La commission des Affaires économiques du Sénat a notamment adopté un amendement des rapporteurs Alain Fauconnier et Martial Bourquin rétablissant les dispositions adoptées par le Sénat en première lecture sur le relèvement de 3 à 5 ans de la faculté d'adaptation des opticiens-lunetiers et de l'obligation de prescription médicale pour la délivrance de verres correcteurs. Ce dernier point a été immédiatement critiqué par un syndicat d’opticiens, l’Union des opticiens (UDO), qui a dénoncé une restriction des libertés de la profession.

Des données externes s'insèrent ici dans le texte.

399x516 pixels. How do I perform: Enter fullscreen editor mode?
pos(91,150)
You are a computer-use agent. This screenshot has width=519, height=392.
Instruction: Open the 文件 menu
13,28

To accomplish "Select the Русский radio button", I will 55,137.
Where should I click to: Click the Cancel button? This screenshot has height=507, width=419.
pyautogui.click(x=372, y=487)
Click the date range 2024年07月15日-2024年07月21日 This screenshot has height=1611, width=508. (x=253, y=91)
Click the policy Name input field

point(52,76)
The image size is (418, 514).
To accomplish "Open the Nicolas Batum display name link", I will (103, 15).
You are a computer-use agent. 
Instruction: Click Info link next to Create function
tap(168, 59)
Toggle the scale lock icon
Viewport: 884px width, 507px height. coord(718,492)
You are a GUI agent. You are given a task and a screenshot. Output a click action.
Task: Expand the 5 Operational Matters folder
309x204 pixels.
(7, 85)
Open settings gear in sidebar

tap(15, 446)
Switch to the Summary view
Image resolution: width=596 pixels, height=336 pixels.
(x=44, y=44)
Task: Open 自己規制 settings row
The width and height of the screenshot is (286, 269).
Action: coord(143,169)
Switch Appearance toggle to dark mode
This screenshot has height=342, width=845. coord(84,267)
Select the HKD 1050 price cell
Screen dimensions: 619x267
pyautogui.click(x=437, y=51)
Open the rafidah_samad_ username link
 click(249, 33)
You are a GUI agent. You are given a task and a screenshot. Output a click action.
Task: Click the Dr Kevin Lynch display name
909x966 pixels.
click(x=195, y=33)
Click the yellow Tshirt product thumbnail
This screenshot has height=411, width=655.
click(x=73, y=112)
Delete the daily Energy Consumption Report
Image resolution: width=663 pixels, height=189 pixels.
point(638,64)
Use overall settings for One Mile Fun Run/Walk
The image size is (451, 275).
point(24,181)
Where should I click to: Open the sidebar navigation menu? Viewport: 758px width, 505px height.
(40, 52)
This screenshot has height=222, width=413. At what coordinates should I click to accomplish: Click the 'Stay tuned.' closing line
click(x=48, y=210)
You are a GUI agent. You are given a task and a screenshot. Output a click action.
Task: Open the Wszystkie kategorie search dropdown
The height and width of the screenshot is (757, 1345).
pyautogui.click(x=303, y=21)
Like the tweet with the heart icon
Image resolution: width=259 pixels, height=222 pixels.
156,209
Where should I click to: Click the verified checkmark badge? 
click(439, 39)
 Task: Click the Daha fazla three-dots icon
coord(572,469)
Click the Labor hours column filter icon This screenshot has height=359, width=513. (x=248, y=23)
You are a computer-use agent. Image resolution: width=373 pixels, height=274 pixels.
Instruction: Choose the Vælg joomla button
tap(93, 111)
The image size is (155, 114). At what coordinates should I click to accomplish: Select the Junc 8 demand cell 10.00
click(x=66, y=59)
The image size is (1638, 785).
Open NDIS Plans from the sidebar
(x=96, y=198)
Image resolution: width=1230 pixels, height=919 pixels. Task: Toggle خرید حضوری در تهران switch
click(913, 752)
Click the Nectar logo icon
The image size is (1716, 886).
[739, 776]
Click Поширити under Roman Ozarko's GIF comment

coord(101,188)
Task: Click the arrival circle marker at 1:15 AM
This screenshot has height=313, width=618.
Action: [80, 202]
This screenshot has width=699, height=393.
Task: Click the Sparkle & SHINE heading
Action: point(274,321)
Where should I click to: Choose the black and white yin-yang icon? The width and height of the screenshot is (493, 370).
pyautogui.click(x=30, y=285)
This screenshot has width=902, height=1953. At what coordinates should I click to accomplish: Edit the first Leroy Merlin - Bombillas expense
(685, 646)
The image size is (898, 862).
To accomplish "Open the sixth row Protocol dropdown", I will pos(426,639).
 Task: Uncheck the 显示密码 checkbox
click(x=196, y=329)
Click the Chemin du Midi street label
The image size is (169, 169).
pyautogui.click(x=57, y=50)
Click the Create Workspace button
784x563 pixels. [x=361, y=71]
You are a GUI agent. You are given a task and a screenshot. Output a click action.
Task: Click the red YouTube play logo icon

Une complémentaire plus transparente

Le texte plaide enfin pour une transparence accrue des contrats de complémentaire santé. Il prévoit que les organismes complémentaires devront faire figurer, dans les documents de communication «à leurs membres participants ou destinés à faire leur publicité, les conditions de prise en charge, de façon simple et normalisée, chiffrées en euros, pour les frais de soins parmi les plus courants ou pour ceux pour lesquels le reste à charge est le plus important». Les modalités seront précisées par arrêté du ministre chargé de la Sécurité sociale.

Les parlementaires estiment en effet qu’une information standardisée sur les remboursements principaux est de nature à faciliter «le jeu de la concurrence entre opérateurs, au bénéfice du consommateur».